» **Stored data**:
....

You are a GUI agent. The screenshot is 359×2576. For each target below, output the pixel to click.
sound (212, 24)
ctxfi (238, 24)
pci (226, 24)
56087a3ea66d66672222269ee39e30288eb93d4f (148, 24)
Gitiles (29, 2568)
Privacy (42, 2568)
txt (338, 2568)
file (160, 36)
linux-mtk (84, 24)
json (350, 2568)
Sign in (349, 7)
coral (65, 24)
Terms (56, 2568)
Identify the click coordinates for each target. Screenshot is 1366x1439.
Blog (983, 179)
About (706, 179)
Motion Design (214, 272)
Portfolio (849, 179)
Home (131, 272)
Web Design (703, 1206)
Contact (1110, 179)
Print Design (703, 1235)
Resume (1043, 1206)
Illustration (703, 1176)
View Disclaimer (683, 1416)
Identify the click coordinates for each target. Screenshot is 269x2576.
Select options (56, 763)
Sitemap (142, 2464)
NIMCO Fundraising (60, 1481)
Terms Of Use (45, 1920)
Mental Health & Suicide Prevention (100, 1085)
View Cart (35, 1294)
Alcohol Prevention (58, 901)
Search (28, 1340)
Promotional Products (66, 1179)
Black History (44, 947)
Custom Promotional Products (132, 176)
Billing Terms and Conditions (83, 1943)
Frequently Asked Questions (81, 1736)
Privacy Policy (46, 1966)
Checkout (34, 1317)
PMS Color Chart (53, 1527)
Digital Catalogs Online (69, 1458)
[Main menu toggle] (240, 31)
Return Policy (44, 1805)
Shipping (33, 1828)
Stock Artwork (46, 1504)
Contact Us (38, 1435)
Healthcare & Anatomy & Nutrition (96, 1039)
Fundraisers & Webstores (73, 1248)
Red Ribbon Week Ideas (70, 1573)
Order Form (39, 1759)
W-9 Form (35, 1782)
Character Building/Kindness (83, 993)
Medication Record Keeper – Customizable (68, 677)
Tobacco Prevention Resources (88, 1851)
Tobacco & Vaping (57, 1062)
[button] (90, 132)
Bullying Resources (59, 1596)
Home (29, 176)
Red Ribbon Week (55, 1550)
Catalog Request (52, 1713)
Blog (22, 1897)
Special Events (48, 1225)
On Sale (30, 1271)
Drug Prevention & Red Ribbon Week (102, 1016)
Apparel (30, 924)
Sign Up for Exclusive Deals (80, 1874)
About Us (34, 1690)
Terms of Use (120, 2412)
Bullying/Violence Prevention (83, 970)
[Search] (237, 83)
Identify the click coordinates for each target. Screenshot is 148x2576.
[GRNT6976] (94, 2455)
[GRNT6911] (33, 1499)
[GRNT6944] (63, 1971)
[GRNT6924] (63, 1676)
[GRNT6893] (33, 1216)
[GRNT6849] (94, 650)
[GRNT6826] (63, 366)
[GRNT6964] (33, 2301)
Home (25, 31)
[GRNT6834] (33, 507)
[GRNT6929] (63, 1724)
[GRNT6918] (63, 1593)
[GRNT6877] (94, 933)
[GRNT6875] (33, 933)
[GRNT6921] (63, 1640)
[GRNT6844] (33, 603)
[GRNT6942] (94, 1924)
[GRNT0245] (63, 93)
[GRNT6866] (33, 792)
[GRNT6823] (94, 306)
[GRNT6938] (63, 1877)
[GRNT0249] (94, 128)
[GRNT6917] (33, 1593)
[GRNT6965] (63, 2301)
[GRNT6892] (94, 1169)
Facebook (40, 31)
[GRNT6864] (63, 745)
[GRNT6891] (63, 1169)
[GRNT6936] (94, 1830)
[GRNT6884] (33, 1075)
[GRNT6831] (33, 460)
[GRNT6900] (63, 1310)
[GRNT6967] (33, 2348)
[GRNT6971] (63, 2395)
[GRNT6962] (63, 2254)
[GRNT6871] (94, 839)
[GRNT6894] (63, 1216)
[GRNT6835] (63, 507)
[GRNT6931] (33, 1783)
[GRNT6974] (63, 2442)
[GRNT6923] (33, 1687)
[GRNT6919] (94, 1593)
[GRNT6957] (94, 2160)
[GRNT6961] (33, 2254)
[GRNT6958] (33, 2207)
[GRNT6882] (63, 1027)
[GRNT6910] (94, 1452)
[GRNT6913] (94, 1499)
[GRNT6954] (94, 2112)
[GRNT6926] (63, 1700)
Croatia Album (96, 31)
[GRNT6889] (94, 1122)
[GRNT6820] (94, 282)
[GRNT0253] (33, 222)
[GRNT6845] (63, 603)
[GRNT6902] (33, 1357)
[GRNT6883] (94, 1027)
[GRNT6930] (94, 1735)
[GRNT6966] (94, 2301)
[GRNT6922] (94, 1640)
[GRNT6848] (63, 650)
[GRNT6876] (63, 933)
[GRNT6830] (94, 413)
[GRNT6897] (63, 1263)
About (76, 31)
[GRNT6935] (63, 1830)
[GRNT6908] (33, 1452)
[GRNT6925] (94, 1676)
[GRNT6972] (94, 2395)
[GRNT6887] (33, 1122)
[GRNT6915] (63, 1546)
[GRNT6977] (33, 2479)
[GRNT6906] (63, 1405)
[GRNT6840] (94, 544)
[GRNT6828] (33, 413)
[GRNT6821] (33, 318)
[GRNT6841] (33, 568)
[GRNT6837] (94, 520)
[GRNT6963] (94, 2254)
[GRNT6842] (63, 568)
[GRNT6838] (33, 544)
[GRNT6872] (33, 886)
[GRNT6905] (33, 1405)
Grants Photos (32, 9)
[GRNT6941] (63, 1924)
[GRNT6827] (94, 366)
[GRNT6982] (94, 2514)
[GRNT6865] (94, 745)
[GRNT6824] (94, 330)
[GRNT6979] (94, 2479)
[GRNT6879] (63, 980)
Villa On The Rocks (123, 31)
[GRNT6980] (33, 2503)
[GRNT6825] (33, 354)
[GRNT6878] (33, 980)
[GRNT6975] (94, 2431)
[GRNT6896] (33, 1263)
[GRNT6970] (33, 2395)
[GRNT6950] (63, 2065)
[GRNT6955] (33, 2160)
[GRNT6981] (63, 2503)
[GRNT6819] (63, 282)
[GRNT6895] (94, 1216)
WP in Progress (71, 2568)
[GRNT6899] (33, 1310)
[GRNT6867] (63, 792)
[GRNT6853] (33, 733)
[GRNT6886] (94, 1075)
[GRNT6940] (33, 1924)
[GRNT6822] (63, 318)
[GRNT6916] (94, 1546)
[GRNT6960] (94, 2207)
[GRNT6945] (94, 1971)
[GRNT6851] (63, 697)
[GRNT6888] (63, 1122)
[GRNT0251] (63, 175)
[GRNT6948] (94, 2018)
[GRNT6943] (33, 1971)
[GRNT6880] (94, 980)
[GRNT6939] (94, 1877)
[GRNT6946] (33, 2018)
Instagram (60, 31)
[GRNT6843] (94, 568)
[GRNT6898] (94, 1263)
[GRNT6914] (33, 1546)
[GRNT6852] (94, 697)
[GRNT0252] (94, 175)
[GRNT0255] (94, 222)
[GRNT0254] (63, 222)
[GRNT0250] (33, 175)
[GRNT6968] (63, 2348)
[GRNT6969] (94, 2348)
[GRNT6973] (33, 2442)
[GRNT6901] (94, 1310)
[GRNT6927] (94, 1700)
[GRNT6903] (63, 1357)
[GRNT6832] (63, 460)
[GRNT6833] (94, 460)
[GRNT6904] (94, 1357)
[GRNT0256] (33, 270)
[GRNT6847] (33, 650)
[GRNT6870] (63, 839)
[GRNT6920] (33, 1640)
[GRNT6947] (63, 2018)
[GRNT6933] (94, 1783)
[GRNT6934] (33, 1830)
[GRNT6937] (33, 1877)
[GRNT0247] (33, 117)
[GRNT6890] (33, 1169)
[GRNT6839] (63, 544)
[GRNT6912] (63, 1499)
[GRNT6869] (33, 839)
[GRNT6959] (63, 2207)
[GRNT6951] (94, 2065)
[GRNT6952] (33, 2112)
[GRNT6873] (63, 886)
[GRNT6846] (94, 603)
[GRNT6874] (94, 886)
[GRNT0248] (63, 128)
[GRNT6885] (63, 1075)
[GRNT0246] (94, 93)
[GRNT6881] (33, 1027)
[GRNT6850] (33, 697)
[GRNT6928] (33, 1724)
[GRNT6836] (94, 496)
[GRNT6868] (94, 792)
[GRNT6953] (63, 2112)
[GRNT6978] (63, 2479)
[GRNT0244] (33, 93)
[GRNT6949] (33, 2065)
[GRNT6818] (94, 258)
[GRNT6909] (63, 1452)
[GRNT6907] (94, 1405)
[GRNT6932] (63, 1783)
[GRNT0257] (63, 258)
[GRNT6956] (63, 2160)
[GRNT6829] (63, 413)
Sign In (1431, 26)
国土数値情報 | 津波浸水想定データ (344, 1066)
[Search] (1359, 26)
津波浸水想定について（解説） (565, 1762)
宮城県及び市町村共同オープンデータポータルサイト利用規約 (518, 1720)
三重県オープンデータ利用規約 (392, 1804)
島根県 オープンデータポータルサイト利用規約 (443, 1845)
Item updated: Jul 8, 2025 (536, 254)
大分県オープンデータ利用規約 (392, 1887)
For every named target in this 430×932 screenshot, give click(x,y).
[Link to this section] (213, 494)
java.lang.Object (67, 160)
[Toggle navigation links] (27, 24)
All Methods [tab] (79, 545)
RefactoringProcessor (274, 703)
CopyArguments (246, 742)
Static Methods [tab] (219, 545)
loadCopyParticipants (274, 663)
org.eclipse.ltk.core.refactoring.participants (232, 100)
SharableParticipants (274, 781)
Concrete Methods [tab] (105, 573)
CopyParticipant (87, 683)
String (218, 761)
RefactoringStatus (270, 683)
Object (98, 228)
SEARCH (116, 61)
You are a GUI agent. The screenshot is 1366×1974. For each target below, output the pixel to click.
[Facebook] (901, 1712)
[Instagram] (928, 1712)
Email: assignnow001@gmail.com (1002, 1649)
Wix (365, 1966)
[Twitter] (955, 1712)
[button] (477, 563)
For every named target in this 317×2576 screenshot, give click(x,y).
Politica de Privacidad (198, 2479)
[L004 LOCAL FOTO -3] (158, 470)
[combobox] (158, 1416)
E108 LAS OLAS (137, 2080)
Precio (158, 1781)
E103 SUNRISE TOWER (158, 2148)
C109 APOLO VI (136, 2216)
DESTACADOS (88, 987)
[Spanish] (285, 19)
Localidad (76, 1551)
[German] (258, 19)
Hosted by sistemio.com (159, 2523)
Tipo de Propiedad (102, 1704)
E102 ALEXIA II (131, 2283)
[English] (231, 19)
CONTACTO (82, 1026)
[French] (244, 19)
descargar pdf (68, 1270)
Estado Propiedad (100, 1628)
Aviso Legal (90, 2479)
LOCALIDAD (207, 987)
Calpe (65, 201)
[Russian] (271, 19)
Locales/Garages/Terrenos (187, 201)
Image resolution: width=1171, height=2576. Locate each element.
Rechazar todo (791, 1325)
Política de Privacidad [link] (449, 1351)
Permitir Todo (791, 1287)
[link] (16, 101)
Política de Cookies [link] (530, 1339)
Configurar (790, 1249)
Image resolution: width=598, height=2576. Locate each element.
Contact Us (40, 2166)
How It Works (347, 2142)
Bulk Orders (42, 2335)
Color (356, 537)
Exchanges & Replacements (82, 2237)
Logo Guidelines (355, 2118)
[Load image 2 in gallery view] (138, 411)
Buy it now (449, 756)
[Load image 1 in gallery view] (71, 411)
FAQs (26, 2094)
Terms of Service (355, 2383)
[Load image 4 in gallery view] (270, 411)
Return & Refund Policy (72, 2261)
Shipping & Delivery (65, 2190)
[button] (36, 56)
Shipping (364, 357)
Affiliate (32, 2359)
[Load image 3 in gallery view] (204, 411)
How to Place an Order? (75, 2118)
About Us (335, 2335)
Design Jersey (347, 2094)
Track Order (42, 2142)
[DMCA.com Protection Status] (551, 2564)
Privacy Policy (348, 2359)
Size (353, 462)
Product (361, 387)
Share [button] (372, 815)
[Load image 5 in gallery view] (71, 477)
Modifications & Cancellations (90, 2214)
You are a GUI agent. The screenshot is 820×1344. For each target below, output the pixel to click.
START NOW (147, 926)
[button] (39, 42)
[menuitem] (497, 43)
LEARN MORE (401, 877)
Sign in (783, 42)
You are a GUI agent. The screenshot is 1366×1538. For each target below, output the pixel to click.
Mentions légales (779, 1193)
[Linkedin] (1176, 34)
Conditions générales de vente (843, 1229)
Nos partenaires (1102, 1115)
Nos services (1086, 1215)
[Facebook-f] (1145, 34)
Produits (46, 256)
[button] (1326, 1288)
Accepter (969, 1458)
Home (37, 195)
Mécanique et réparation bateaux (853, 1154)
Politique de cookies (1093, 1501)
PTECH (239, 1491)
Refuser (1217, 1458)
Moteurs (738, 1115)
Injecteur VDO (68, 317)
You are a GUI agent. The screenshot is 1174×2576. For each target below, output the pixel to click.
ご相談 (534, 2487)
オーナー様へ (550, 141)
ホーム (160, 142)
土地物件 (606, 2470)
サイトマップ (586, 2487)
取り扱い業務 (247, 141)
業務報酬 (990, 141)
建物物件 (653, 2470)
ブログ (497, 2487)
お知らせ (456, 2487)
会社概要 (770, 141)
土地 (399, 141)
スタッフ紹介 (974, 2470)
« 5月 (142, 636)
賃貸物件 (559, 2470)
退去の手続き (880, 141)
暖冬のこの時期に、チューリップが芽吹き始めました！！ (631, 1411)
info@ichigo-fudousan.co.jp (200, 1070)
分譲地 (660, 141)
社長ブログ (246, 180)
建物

....

» **Task prompt**:
Only the lines above starting at the line that holds "loadCopyParticipants (274, 663)" and ending at the line that holds "Logo Guidelines (355, 2118)" are to be repeated, exactly and in full.

» **Solution to this problem**:
loadCopyParticipants (274, 663)
org.eclipse.ltk.core.refactoring.participants (232, 100)
SharableParticipants (274, 781)
Concrete Methods [tab] (105, 573)
CopyParticipant (87, 683)
String (218, 761)
RefactoringStatus (270, 683)
Object (98, 228)
SEARCH (116, 61)
You are a GUI agent. The screenshot is 1366×1974. For each target below, output the pixel to click.
[Facebook] (901, 1712)
[Instagram] (928, 1712)
Email: assignnow001@gmail.com (1002, 1649)
Wix (365, 1966)
[Twitter] (955, 1712)
[button] (477, 563)
For every named target in this 317×2576 screenshot, give click(x,y).
Politica de Privacidad (198, 2479)
[L004 LOCAL FOTO -3] (158, 470)
[combobox] (158, 1416)
E108 LAS OLAS (137, 2080)
Precio (158, 1781)
E103 SUNRISE TOWER (158, 2148)
C109 APOLO VI (136, 2216)
DESTACADOS (88, 987)
[Spanish] (285, 19)
Localidad (76, 1551)
[German] (258, 19)
Hosted by sistemio.com (159, 2523)
Tipo de Propiedad (102, 1704)
E102 ALEXIA II (131, 2283)
[English] (231, 19)
CONTACTO (82, 1026)
[French] (244, 19)
descargar pdf (68, 1270)
Estado Propiedad (100, 1628)
Aviso Legal (90, 2479)
LOCALIDAD (207, 987)
Calpe (65, 201)
[Russian] (271, 19)
Locales/Garages/Terrenos (187, 201)
Image resolution: width=1171, height=2576. Locate each element.
Rechazar todo (791, 1325)
Política de Privacidad [link] (449, 1351)
Permitir Todo (791, 1287)
[link] (16, 101)
Política de Cookies [link] (530, 1339)
Configurar (790, 1249)
Image resolution: width=598, height=2576. Locate each element.
Contact Us (40, 2166)
How It Works (347, 2142)
Bulk Orders (42, 2335)
Color (356, 537)
Exchanges & Replacements (82, 2237)
Logo Guidelines (355, 2118)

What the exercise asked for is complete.